(Beginning of SUPPLIED DATA)

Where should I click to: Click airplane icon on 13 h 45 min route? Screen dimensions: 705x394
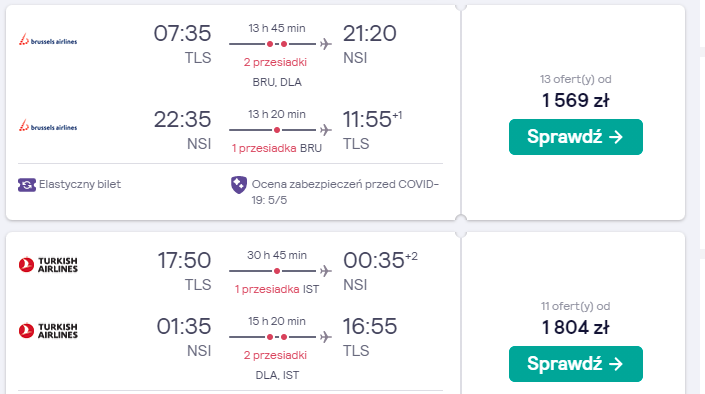(x=326, y=44)
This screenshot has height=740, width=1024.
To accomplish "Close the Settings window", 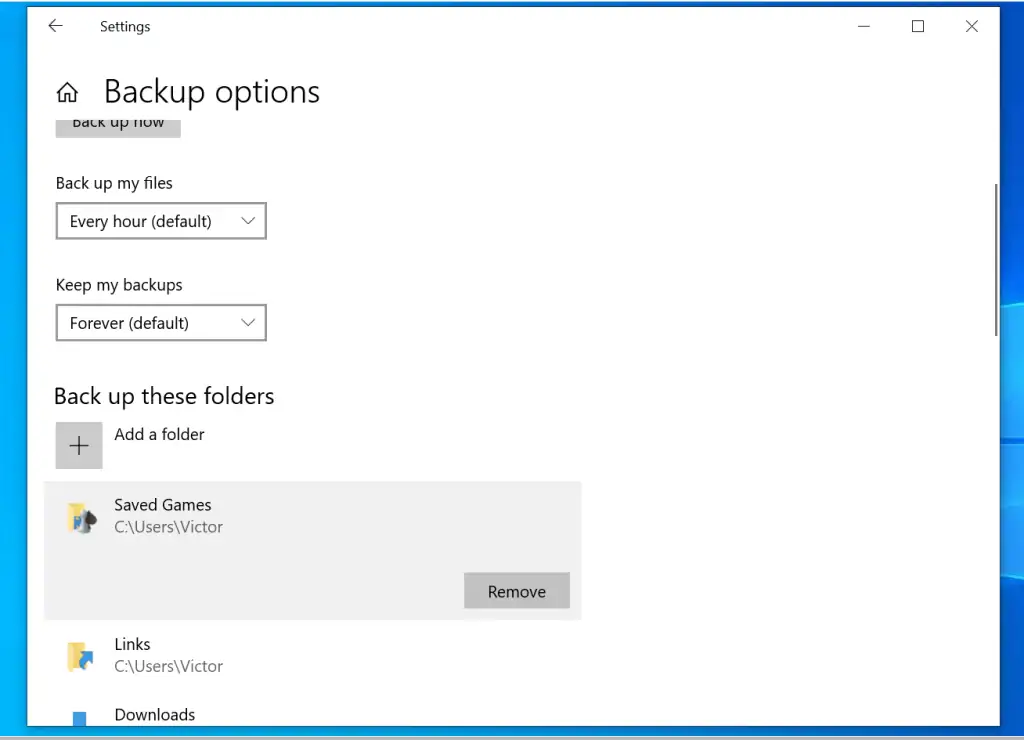I will [971, 27].
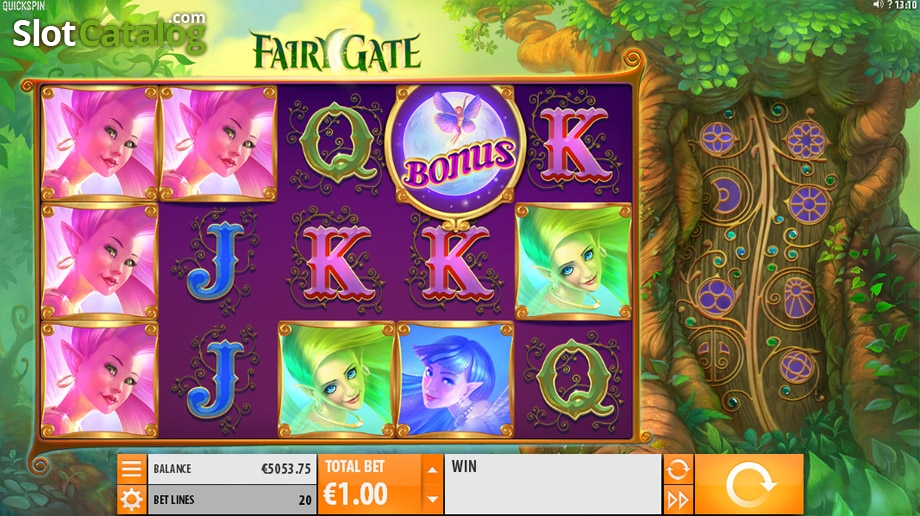Click the crescent moon emblem on the tree gate
The height and width of the screenshot is (516, 920).
click(x=726, y=195)
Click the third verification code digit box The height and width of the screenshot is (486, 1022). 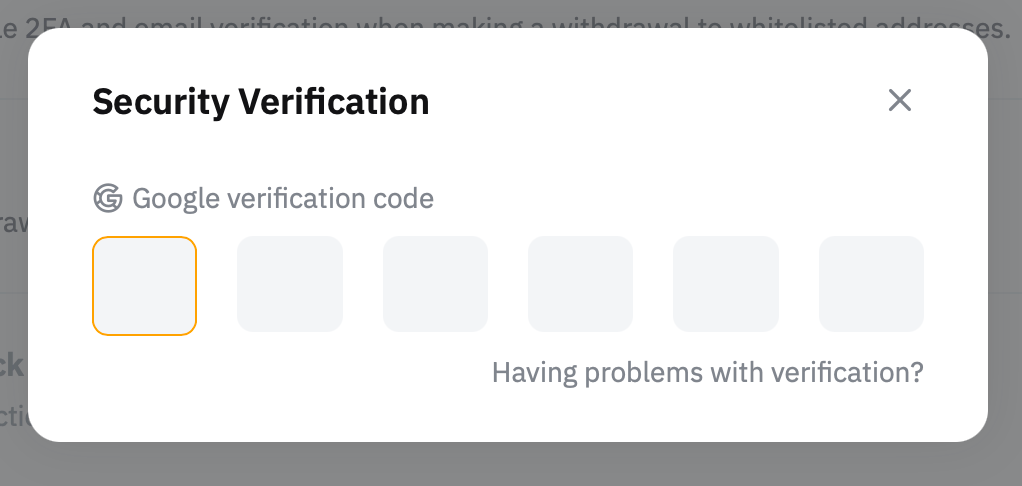click(435, 285)
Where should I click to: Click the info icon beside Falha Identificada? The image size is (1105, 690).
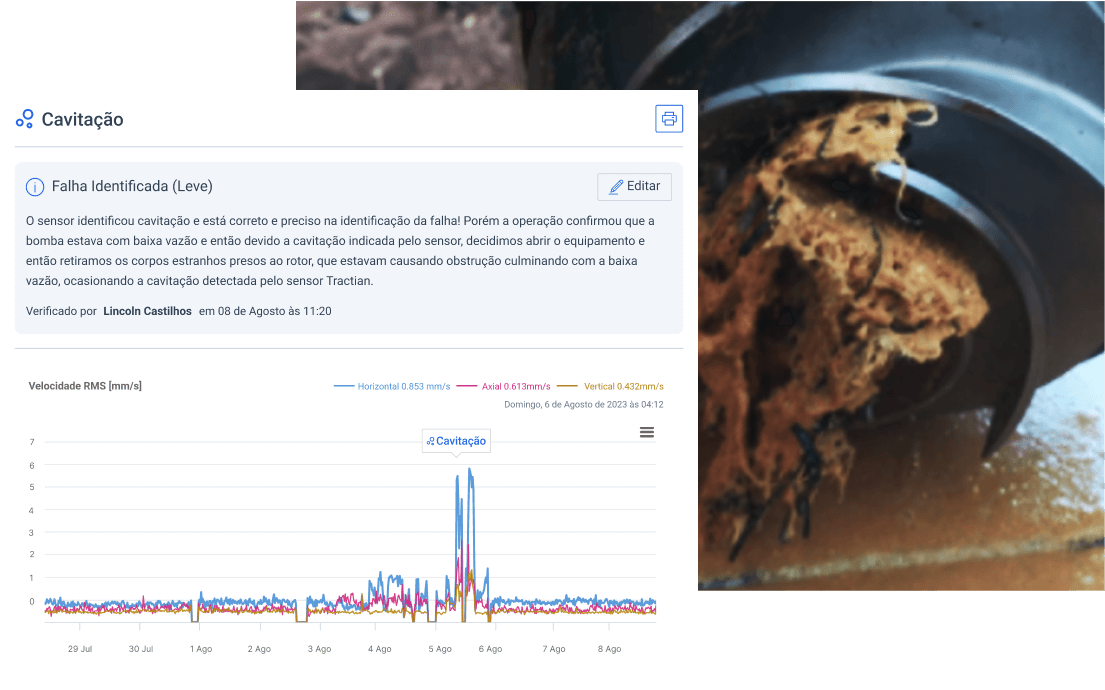point(35,187)
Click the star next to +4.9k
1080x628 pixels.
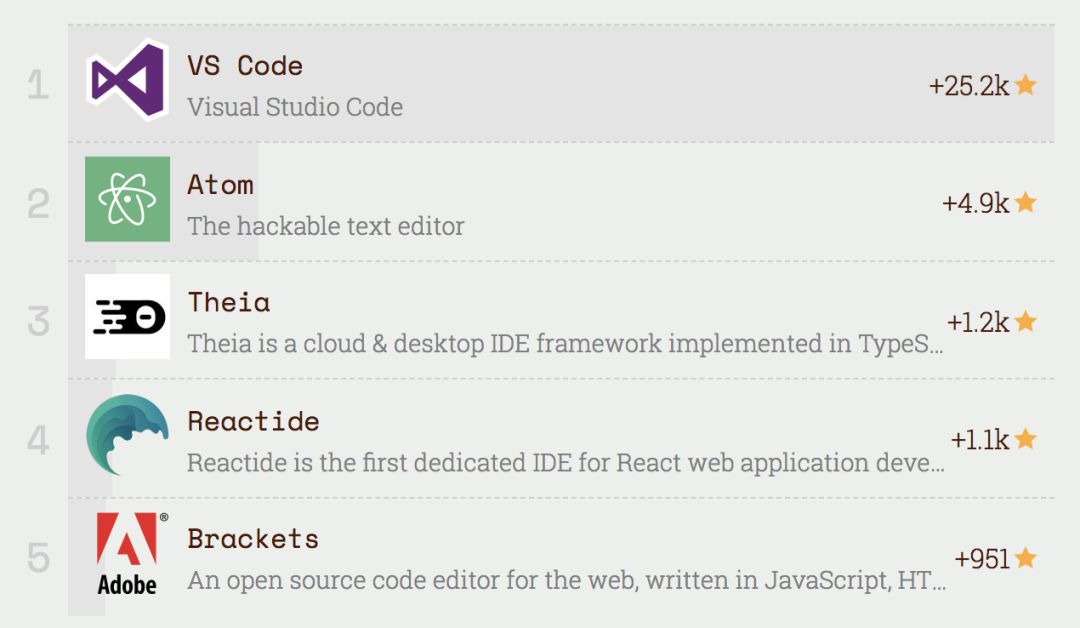click(x=1025, y=204)
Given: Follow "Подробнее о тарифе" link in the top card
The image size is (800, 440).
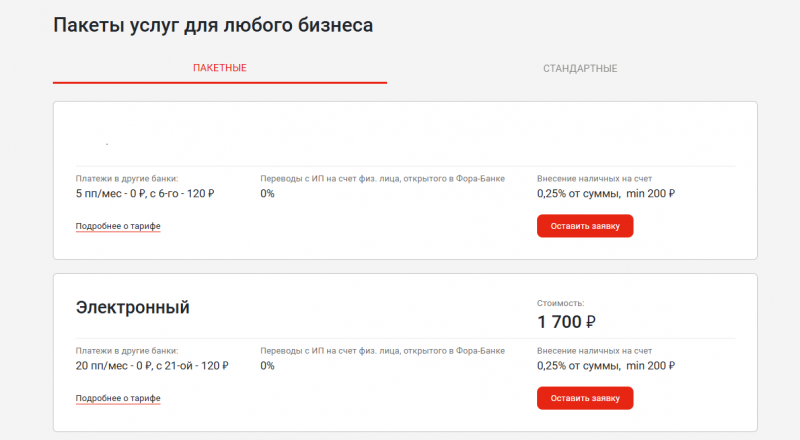Looking at the screenshot, I should [118, 226].
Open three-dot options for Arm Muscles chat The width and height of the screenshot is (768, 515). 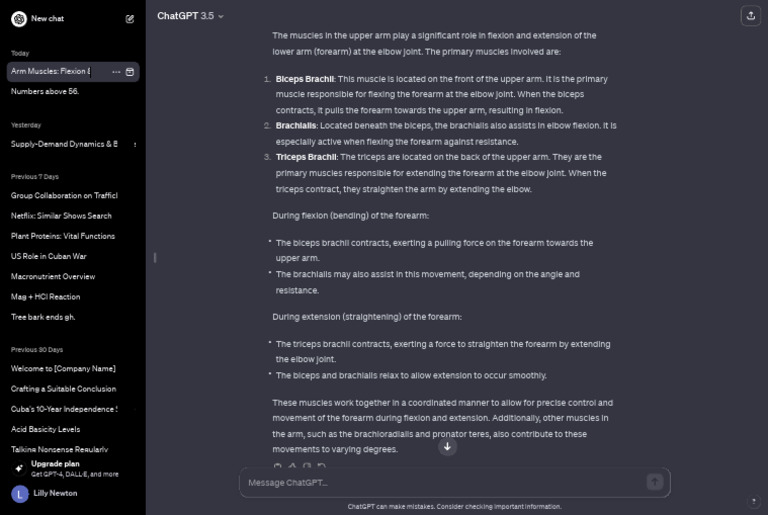pyautogui.click(x=116, y=72)
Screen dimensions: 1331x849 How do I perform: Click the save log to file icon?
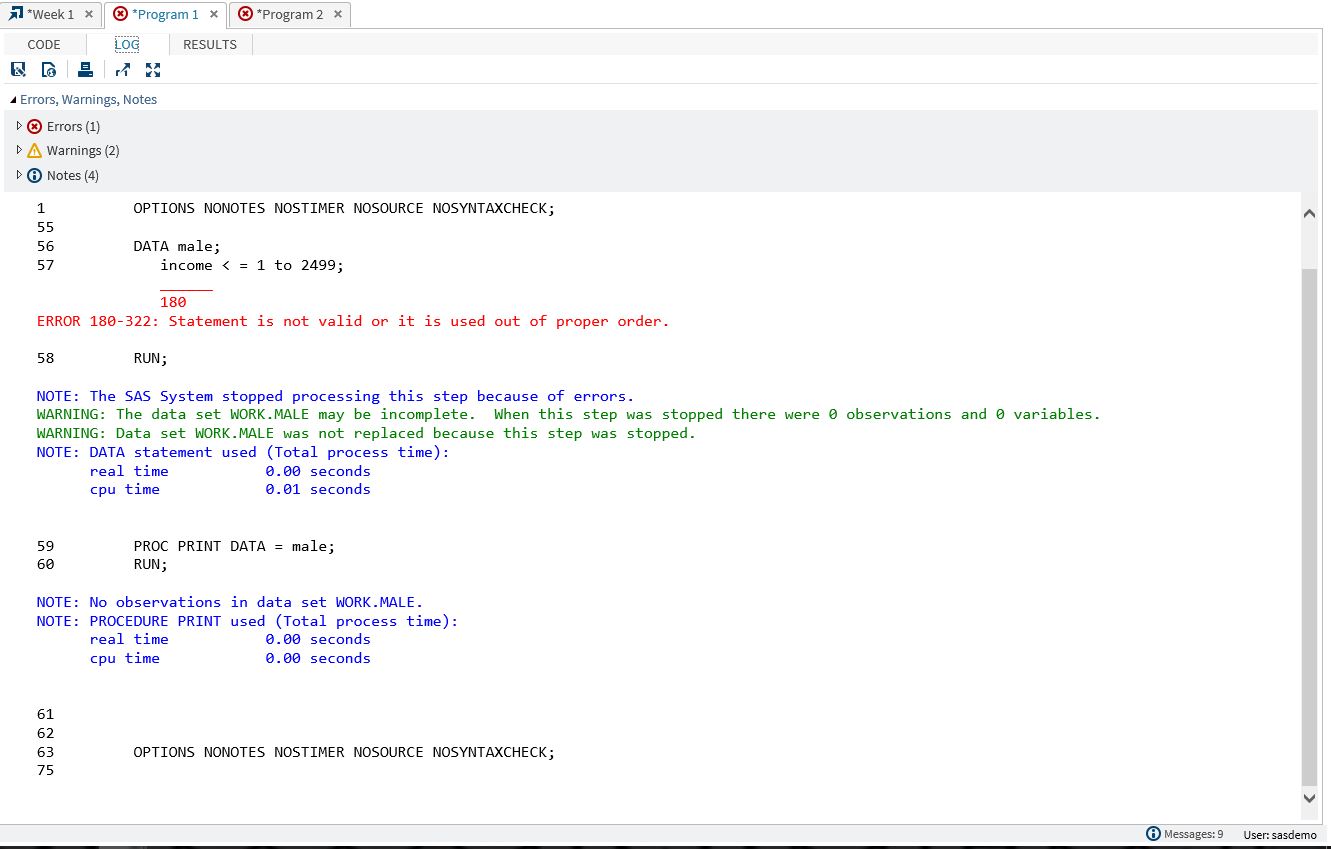(x=18, y=69)
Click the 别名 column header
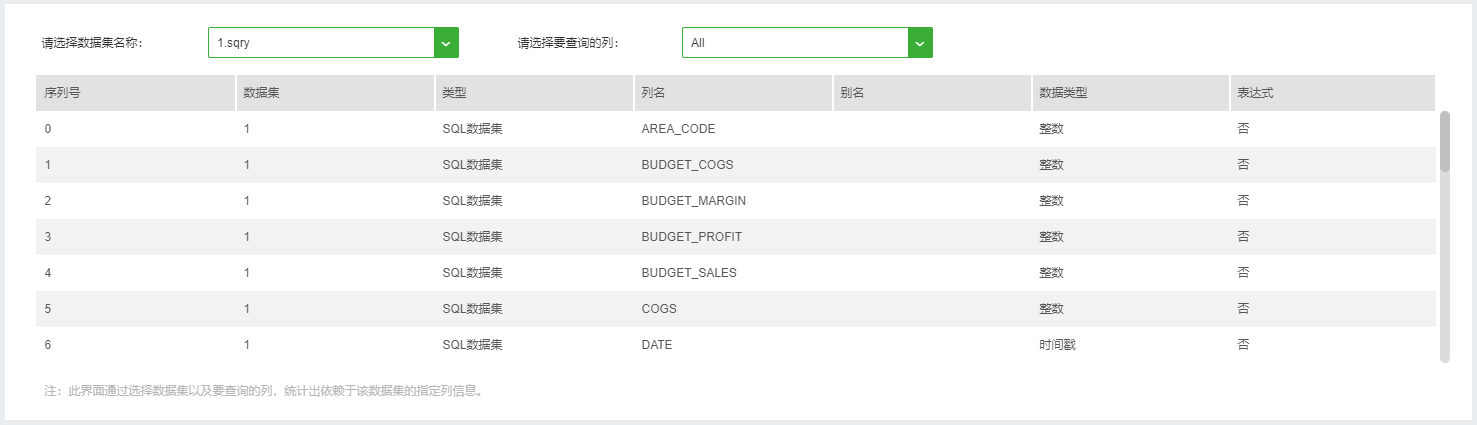The height and width of the screenshot is (425, 1477). 853,93

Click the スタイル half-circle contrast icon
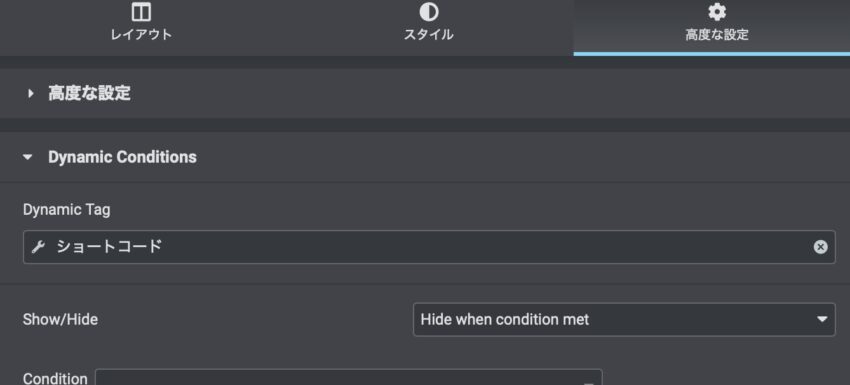pyautogui.click(x=428, y=12)
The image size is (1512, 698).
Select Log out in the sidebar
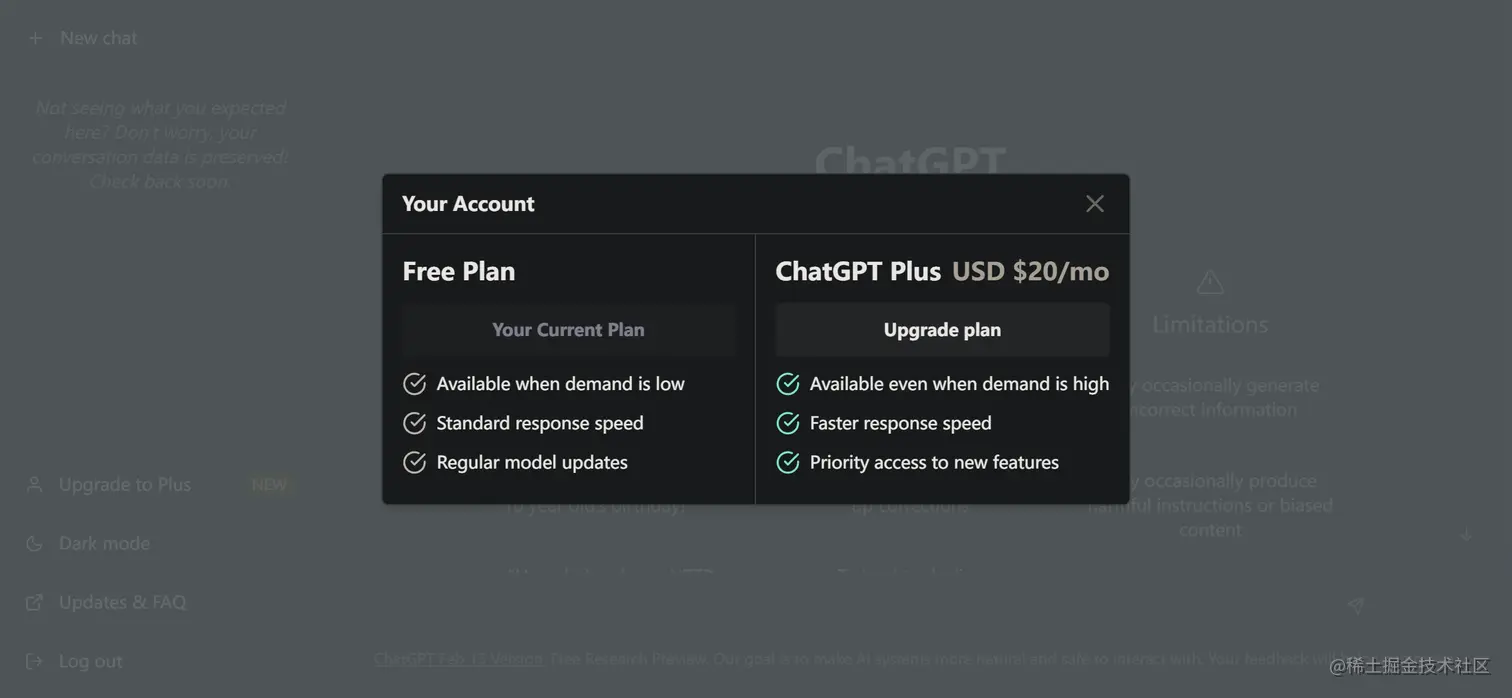[90, 661]
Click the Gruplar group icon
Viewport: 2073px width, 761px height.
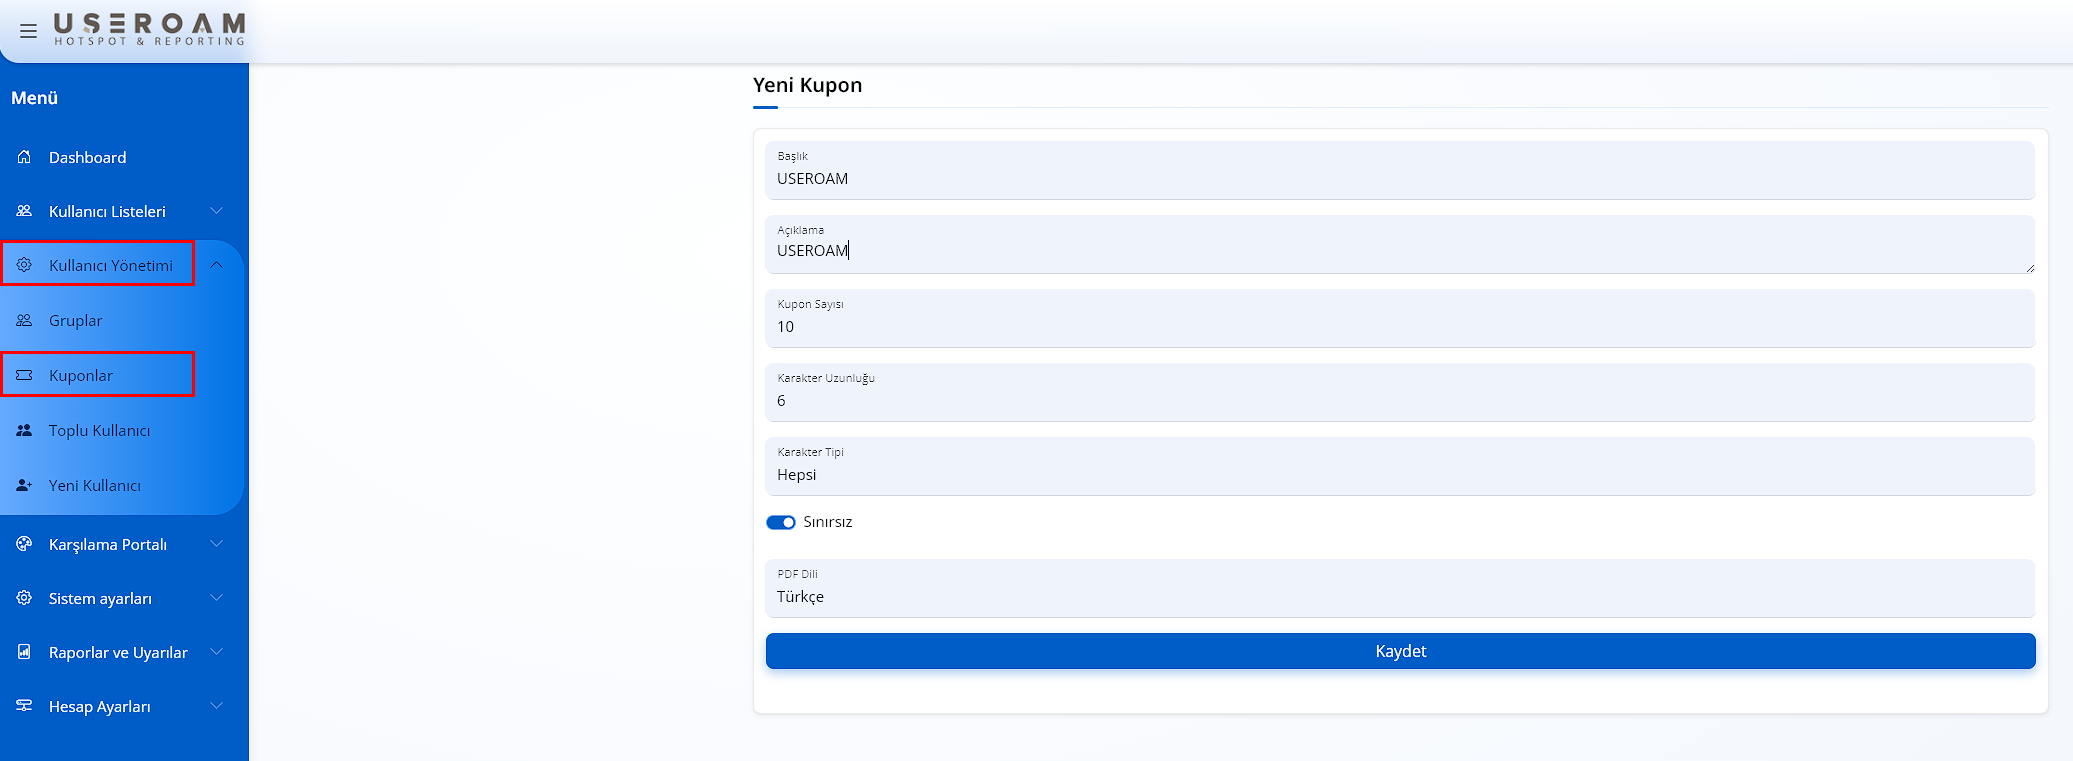tap(24, 320)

(End of SUPPLIED DATA)

### EXERCISE BRIEF
Your answer should hold only the lines from the one with "Click the 别名 column header" through the final line of the listing above, transcribed exactly and without pictures.

### WRITTEN SOLUTION
Click the 别名 column header
The height and width of the screenshot is (425, 1477). 853,93

Click the スタイル half-circle contrast icon
pyautogui.click(x=428, y=12)
The image size is (1512, 698).
Select Log out in the sidebar
[90, 661]
Click the Gruplar group icon
Viewport: 2073px width, 761px height.
tap(24, 320)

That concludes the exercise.